O PEDIDO DE HABEAS CORPUS DE LULA E A ESTRATÉGIA DE FACHIN





Conforme eu mencionei no aditamento da postagem anterior, Edson Fachin, relator dos processos da Lava-Jato no STF, não conheceu do pedido de habeas corpus feito pela defesa de Lula e passou o abacaxi para o plenário da Corte descascar. Diferentemente do que foi dito pela maioria dos veículos de comunicação, ele não negou o pedido ― se o fizesse, a defesa ingressaria com um agravo regimental, e o habeas corpus seria julgado pela 2.ª Turma, cujos demais integrantes são os ministros Celso de Mello, Gilmar Mendes, Ricardo Lewandowski e Dias Toffoli (talvez o decano da Corte acompanhasse seu voto, e olhe lá) ―, mas simplesmente optou por não conhecer do recurso, visto que, no plenário da Corte, a chance de o habeas corpus ser negado é maior.

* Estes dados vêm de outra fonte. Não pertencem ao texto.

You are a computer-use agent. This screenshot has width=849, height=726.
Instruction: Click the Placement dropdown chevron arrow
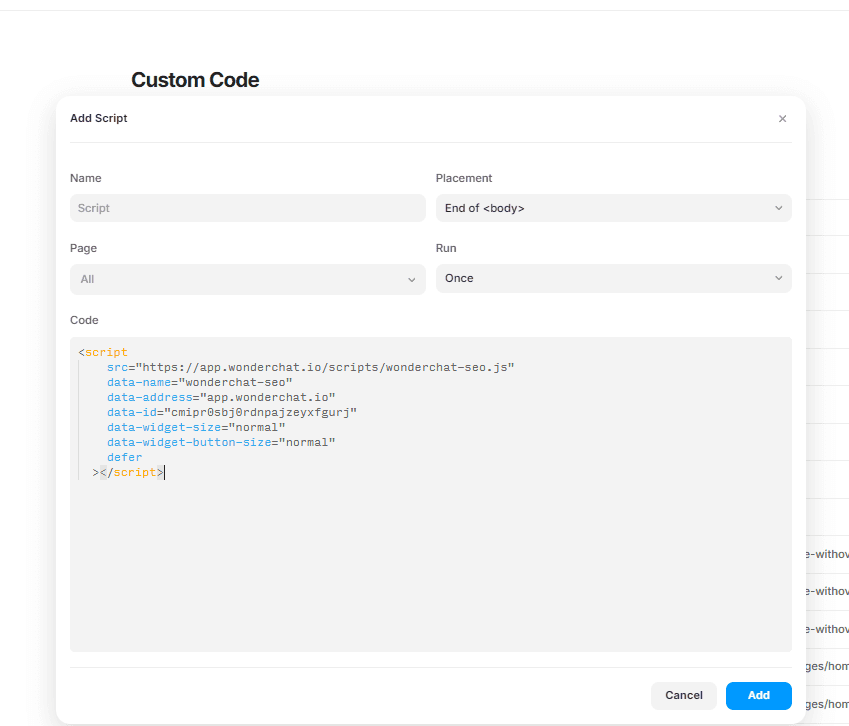coord(779,208)
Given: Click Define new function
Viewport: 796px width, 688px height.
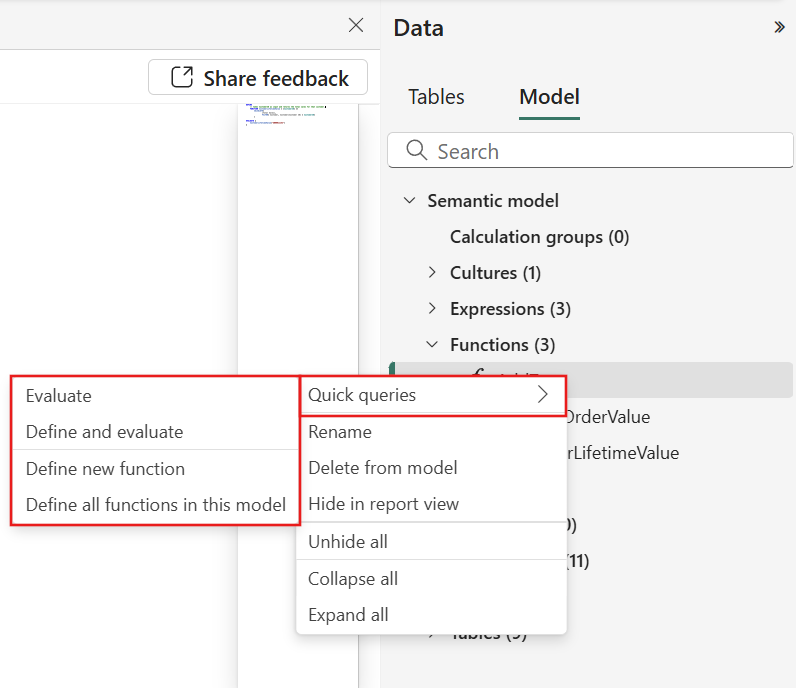Looking at the screenshot, I should pos(105,469).
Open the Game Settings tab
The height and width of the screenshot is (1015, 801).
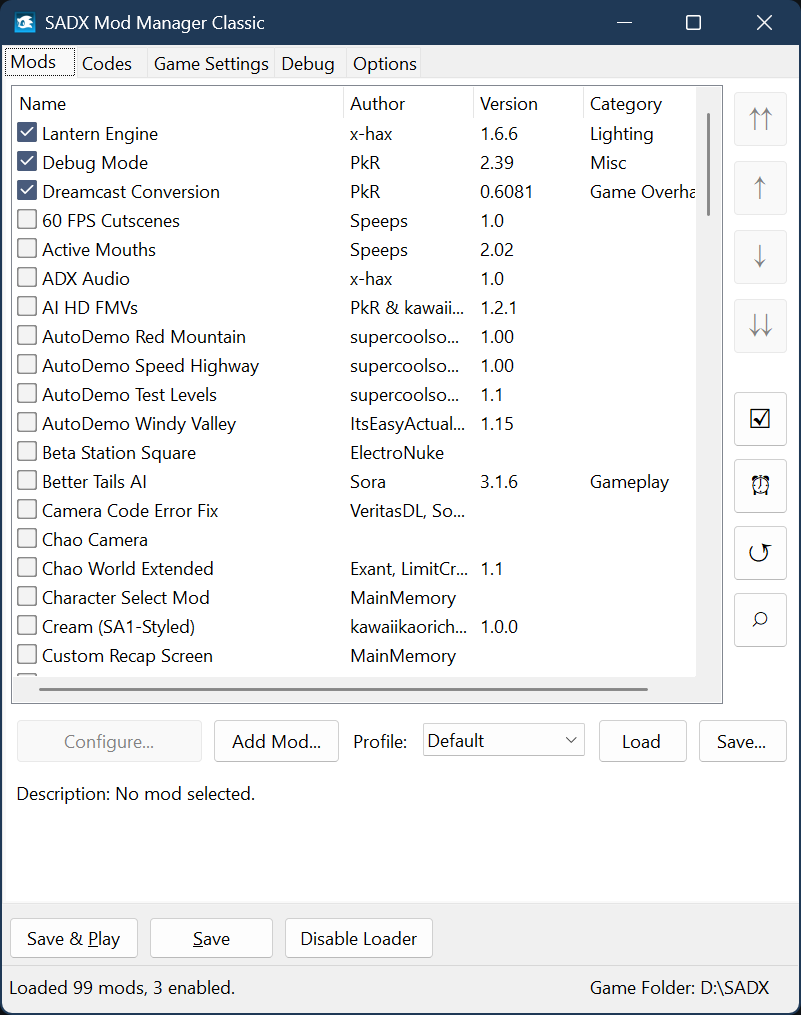211,63
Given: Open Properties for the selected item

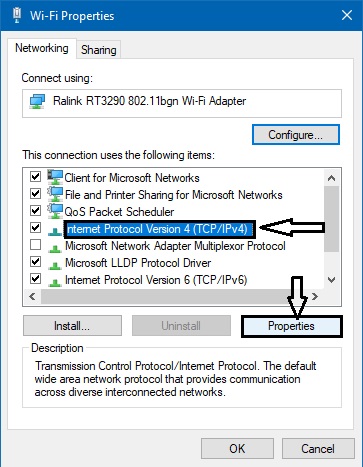Looking at the screenshot, I should [291, 326].
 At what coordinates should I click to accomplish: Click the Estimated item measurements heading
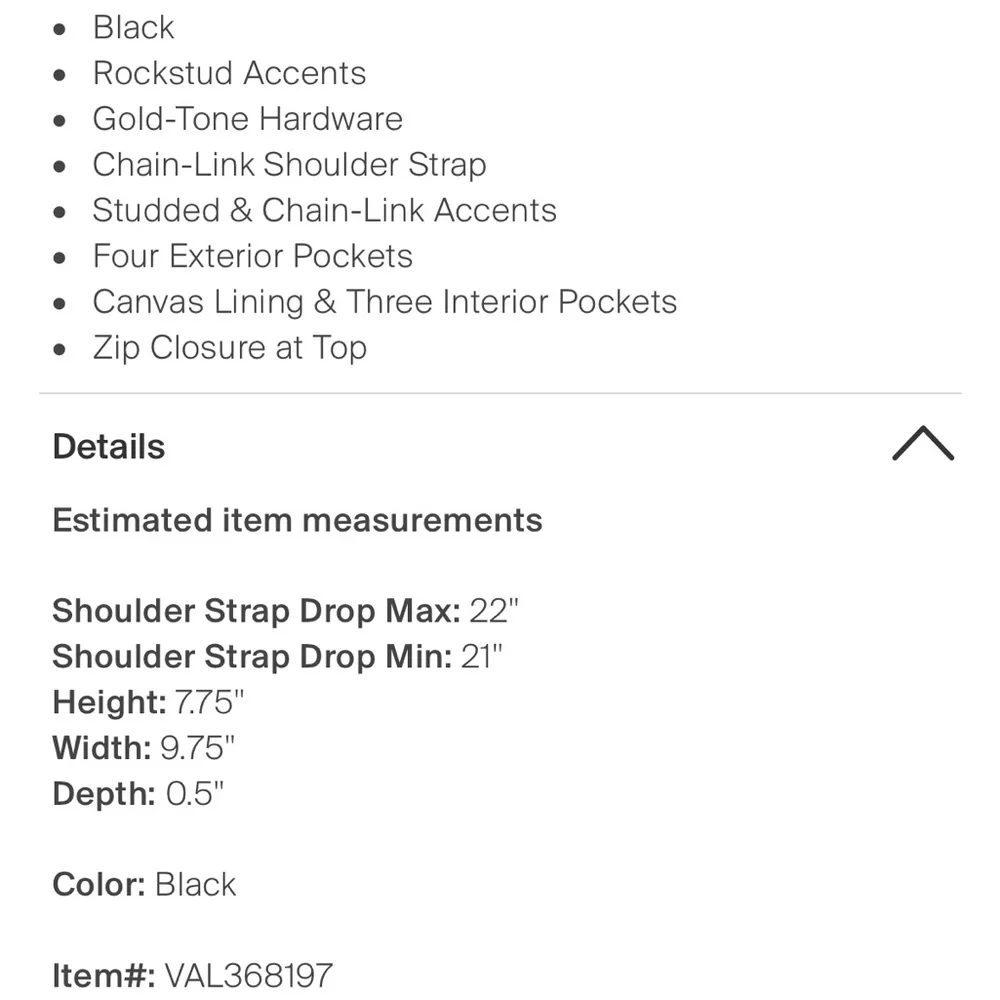click(297, 520)
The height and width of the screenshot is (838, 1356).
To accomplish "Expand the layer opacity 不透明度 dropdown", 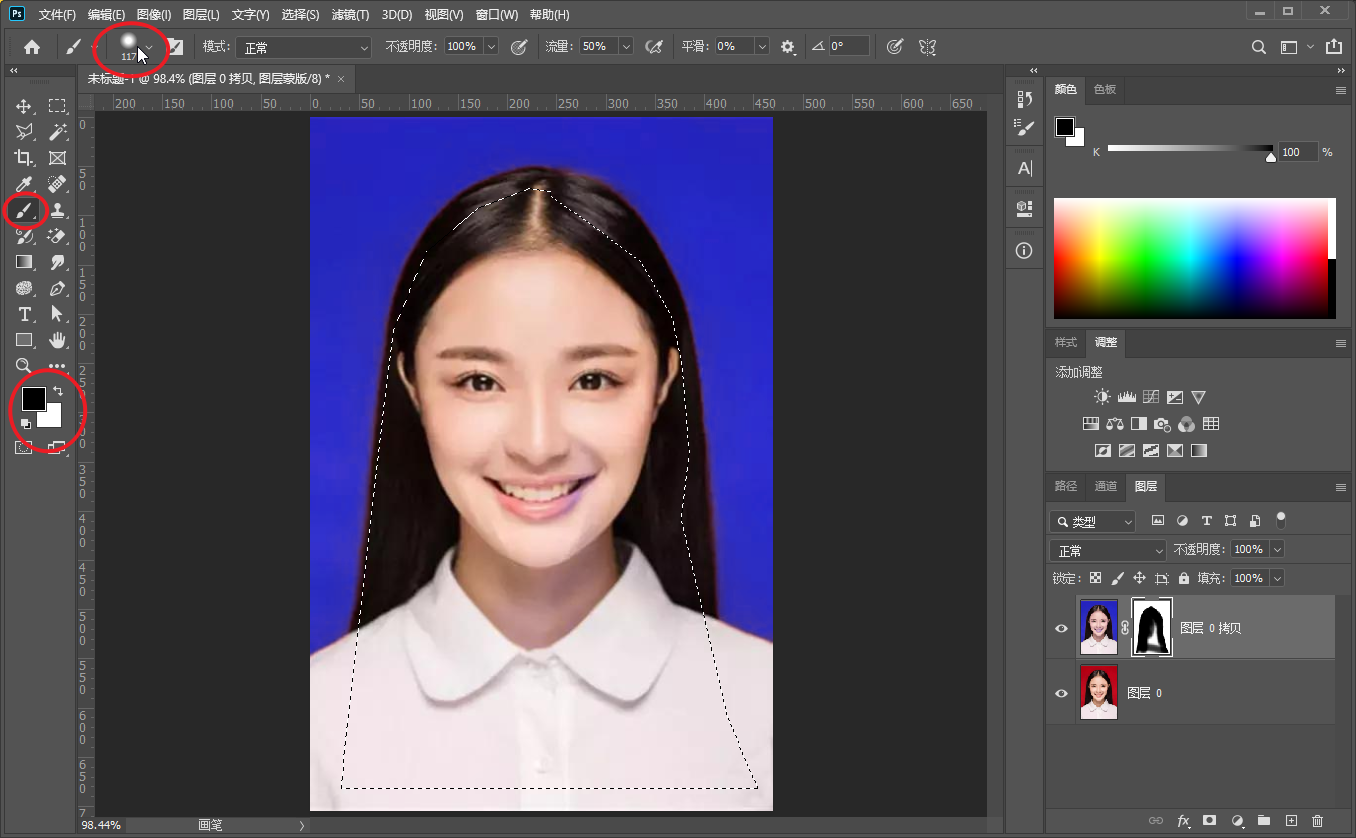I will point(1277,550).
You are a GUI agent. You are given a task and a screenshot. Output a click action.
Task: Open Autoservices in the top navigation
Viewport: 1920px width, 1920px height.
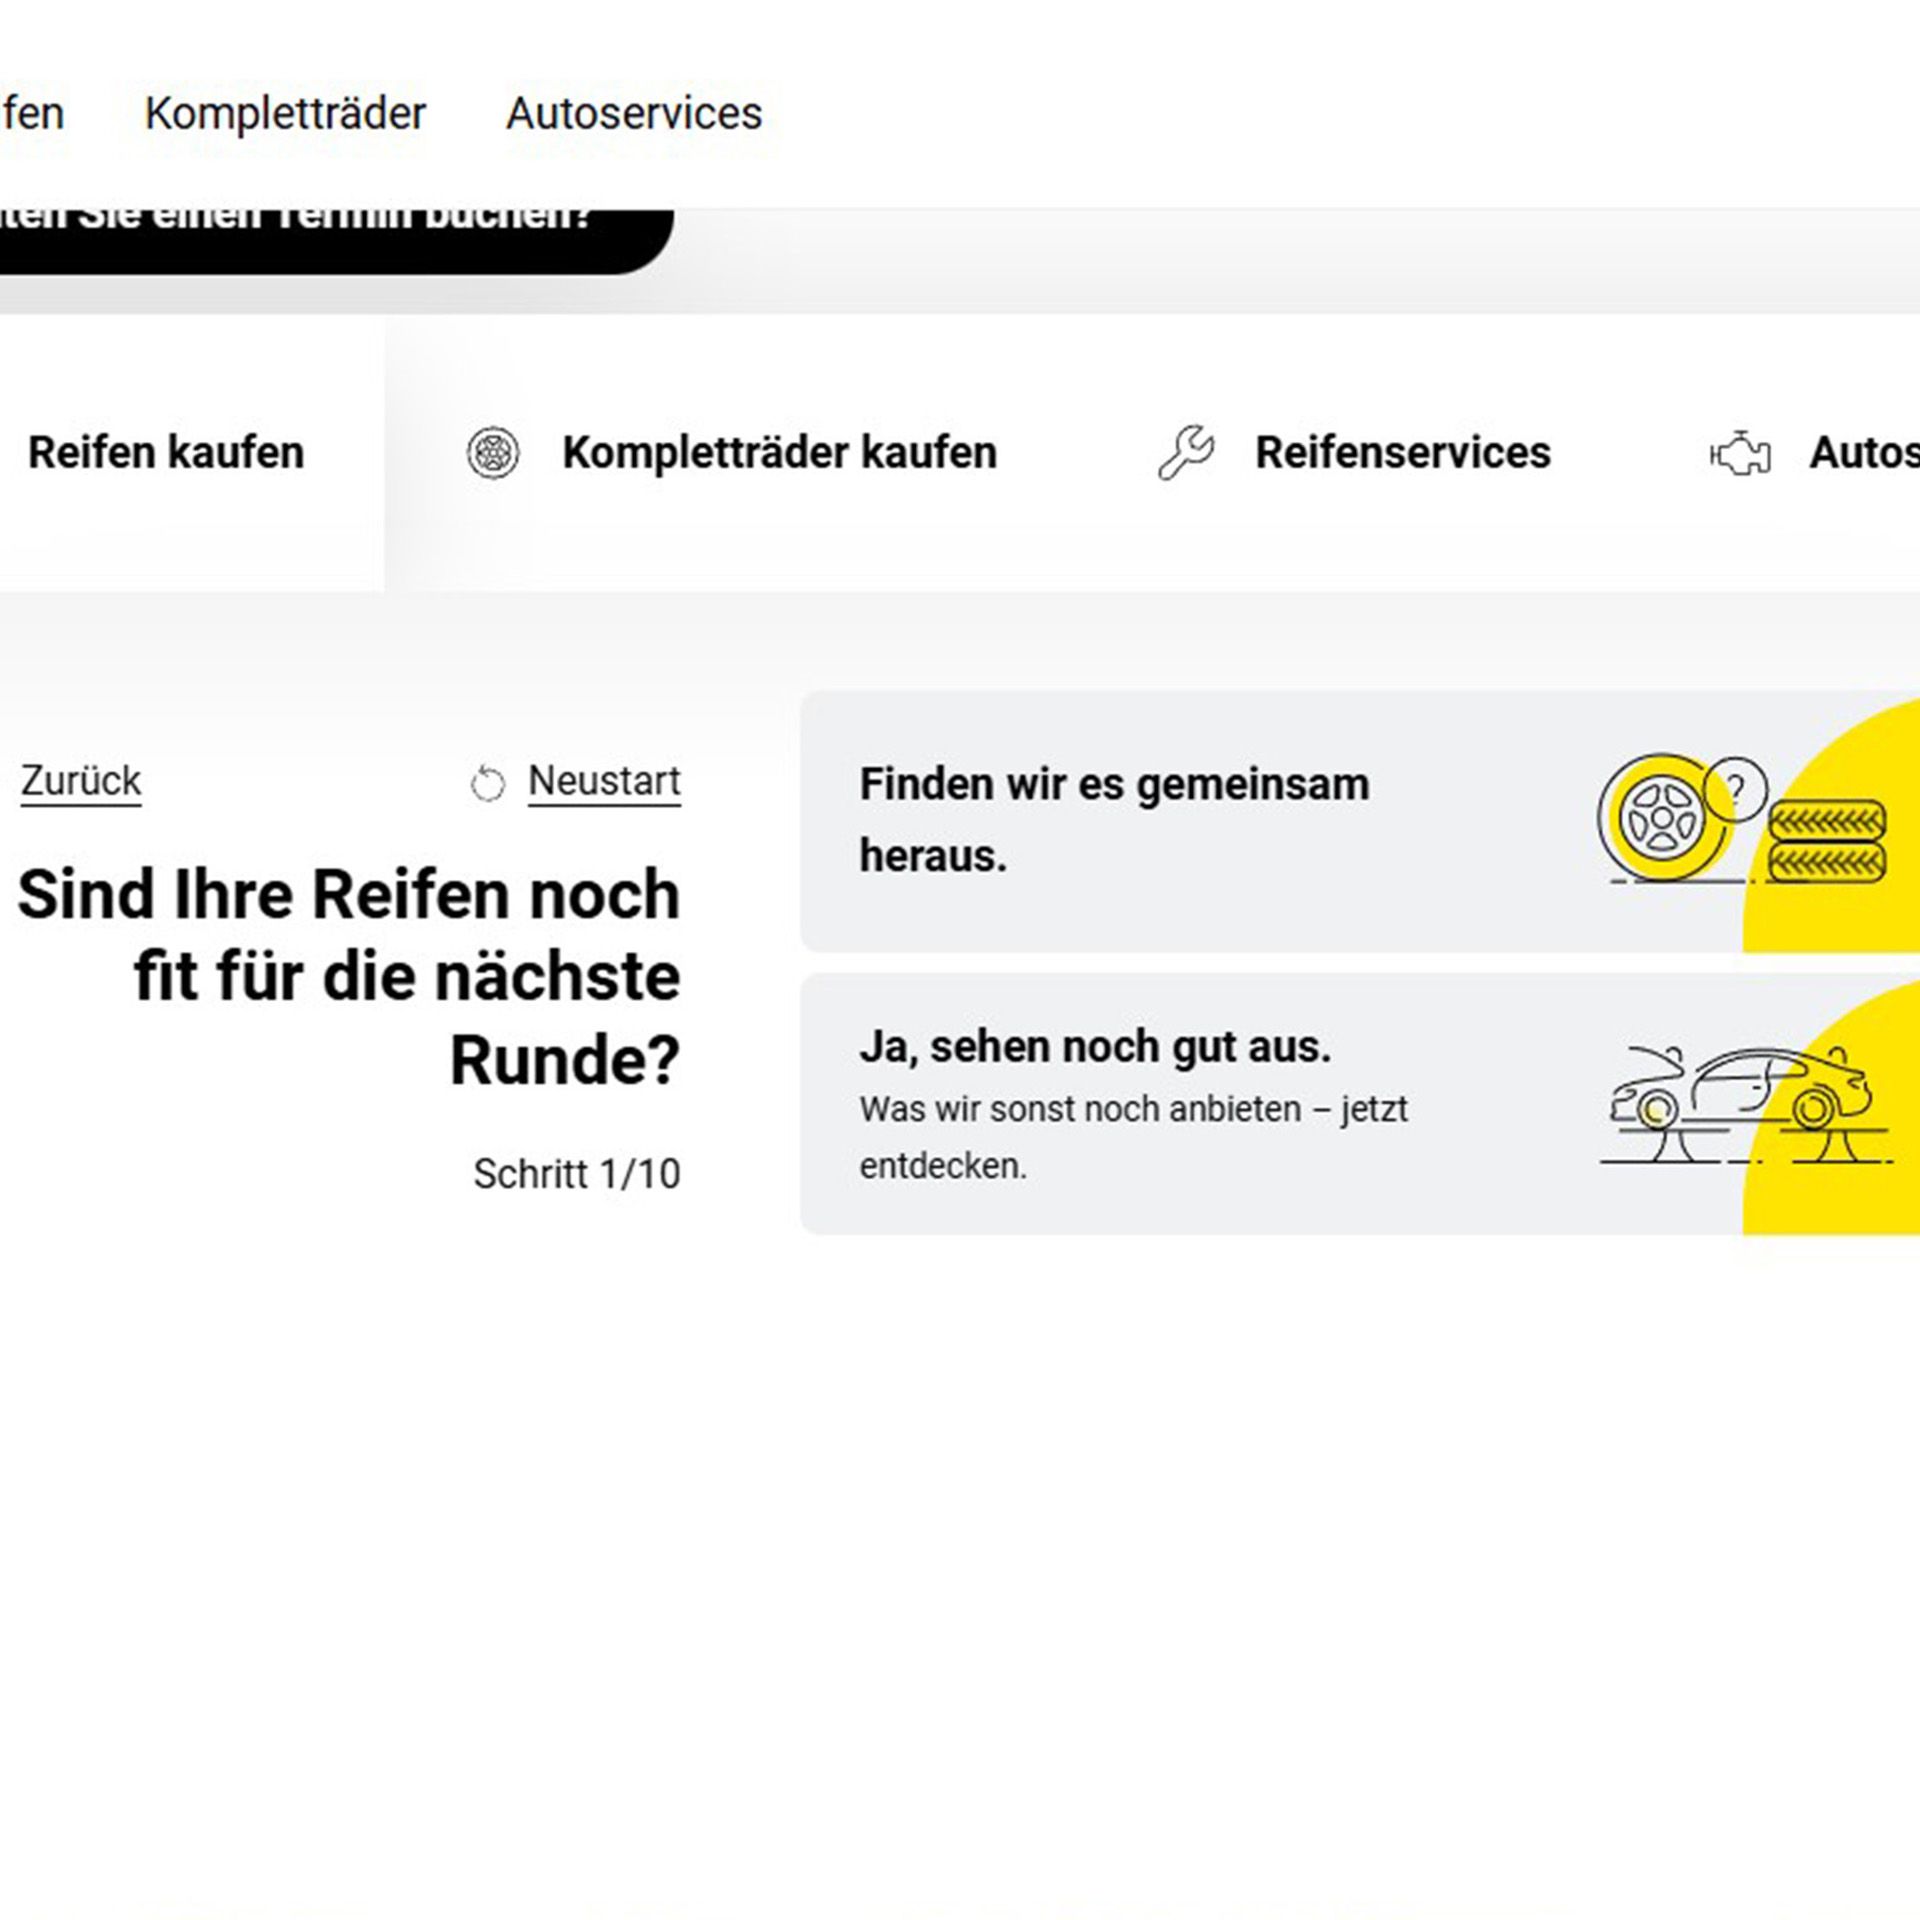point(634,113)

Para quem não está familiarizado com o juridiquês, um agravo de instrumento é interposto perante o juízo ad quem (instância superior) quando o juízo a quo (instância inferior) denega seguimento a um recurso. Já o agravo regimental, embora também seja interposto perante a instância na qual o processo se encontra, visa reverter a decisão do relator que, liminarmente, negou seguimento ao apelo

Trocando em miúdos, Fachin negou a solicitação em caráter liminar (provisório), mas deixou a decisão de mérito para o plenário do STF, frustrando as expectativas da defesa de Lula, que contava com os votos favoráveis de, pelo menos, Mendes, Lewandowski e Toffoli.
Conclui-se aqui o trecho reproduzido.